- [Dataset]
============================================================

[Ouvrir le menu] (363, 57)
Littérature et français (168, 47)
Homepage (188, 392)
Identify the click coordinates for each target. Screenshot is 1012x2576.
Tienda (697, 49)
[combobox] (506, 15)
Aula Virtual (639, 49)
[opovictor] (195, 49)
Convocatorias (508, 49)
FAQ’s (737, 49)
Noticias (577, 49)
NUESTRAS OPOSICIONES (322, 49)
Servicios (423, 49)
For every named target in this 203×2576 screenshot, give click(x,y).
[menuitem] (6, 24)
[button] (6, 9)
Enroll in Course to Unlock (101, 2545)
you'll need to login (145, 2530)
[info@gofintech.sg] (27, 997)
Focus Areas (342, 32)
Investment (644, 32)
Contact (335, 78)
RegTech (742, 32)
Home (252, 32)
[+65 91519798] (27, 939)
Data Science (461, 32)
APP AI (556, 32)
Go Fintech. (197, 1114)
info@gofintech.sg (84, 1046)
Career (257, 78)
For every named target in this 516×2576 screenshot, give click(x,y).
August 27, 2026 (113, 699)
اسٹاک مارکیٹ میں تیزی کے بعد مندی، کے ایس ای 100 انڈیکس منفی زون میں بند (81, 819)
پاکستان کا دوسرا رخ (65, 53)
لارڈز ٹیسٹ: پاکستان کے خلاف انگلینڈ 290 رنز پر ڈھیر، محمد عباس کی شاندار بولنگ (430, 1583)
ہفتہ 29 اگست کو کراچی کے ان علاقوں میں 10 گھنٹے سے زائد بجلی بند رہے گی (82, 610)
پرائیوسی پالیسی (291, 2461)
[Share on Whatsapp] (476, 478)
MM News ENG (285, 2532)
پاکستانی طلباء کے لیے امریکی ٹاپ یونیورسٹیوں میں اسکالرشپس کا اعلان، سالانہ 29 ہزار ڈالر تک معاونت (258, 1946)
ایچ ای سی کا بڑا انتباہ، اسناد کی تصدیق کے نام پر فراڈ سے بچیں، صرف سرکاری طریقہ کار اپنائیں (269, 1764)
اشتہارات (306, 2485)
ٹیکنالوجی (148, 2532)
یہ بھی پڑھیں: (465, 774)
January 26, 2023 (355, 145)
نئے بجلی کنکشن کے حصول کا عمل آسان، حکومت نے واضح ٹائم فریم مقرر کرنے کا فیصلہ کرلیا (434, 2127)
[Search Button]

============================================================

- [What the task asks] Go line by line through the records and copy those that contain the word "named".

- [Final answer]
For every named target in this 203×2576 screenshot, give click(x,y).
For every named target in this 516×2576 screenshot, give click(x,y).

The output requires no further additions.